Tesla Has A “Bulging Demand Problem” That Has Nothing To Do With COVID-19: Gordon Johnson
As most people following the Tesla saga already know, the company reported 88,000 deliveries for Q1 on Thursday night, leading many people to think that the company had “beat” estimates. Tesla stock soared after hours on Thursday, at one point rising almost $90 from the prior close, before returning to some semblance of reality on Friday and closing the week out around $480, up 5% on the day.
But as analyst Gordon Johnson reminds us in his latest report, these delivery estimate numbers had already been significantly walked back. He also reminded anyone willing to listen of the drastic measures Tesla has taken to increase supply:
After walking analysts ests. down (our opinion) from ~93K on Fri. to ~80K this past Monday and ~105K for the Cons. est. just two weeks ago, TSLA reported 1Q20 deliveries yesterday (i.e., Thurs) of 88.4K, leading many to claim victory, with some even saying TSLA “crushed” the 1Q20 delivery est. (link).
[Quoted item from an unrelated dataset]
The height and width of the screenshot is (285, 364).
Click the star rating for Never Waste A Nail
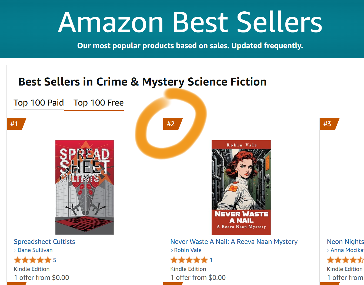[x=189, y=260]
While the stock is up in pre-market trading, at risk of stating the obvious, we disagree with the optimism being lauded on the car company today by many media outlets, & sell-side analysts alike.
More importantly, however, over the course of 3Q18-to-1Q20, we note that TSLA: (1) Launched a New Factory in China, which is said to be producing 3K cars/week, or ~36K cars/quarter (link), (2) Completed rollout of Model 3 AWD/AWD-P in N. America, (3) Launched Model 3 MR (Since Discounted), (4) Launched Model 3 SR+, (5) Launched Model 3 in Europe/UK (All Variants), (6) Launched Model 3 in China/SEA (All Variants), and (7) Launched Model Y AWD/AWD-P in the United States.
He made the argument that even though the China factory was up and running for most of Q1 and even though the Model Y was available for purchase, the company still posted a lackluster number for deliveries, up just 5.5%. He notes that it is the “second lowest level of TSLA cars sold over the past 6 quarters” and says compared to VW, Tesla’s valuation remains unjustified:
Yet, as detailed in Ex. 1 below, over this same timeframe, despite its China factory being fully functional for the lion’s share of 1Q20 & its Model Y all-wheel-drive (“AWD”) and Model Y all-wheel-drive-performance (“AWD-P”) cars being available for purchase, as well as the introduction of >6 other new car variants 3Q18-to-1Q20, TSLA’s total cars sold grew from 83.7K to just 88.4K 3Q18-to-1Q20, or up 5.5%.
In fact, 1Q20 marks the second lowest level of TSLA cars sold over the past 6 quarters.
Consequently, with TSLA currently valued at ~$98bn vs. $59.5bn for VW, despite the fact that VW sold ~10.5mn cars last year vs. 367.5K for TSLA, TSLA needs to see exponential growth to justify its valuation.
Johnson also reminded people that Tesla’s battery range is “not what it seems”, even sourcing pro-Tesla website InsideEVs for his data.
Finally, Johnson explained that consensus estimates for 2021 have already started to come down and that the revisions have “nothing to do with COVID-19”.
Based on the lion’s share of TSLA pundits saying demand will surge in 4Q20/2021, we think it’s fair to say any impact from COVID-19 is expected to be fully behind TSLA by 1Q21. Despite this, however, as detailed in Ex. 2 below, since 2/13/20 the Cons. 2021 adjusted EPS est. for TSLA has fallen from $15.23/shr to $12.18/shr, or -20%. When considering this is the est. professional investors use to value TSLA shares, as this figure moves lower thru 2020, we would expect TSLA’s share[s] to come under more intense selling pressure.
“Numbers don’t lie, and, as we’ve stressed, TSLA has a bulging demand problem,” Johnson concluded.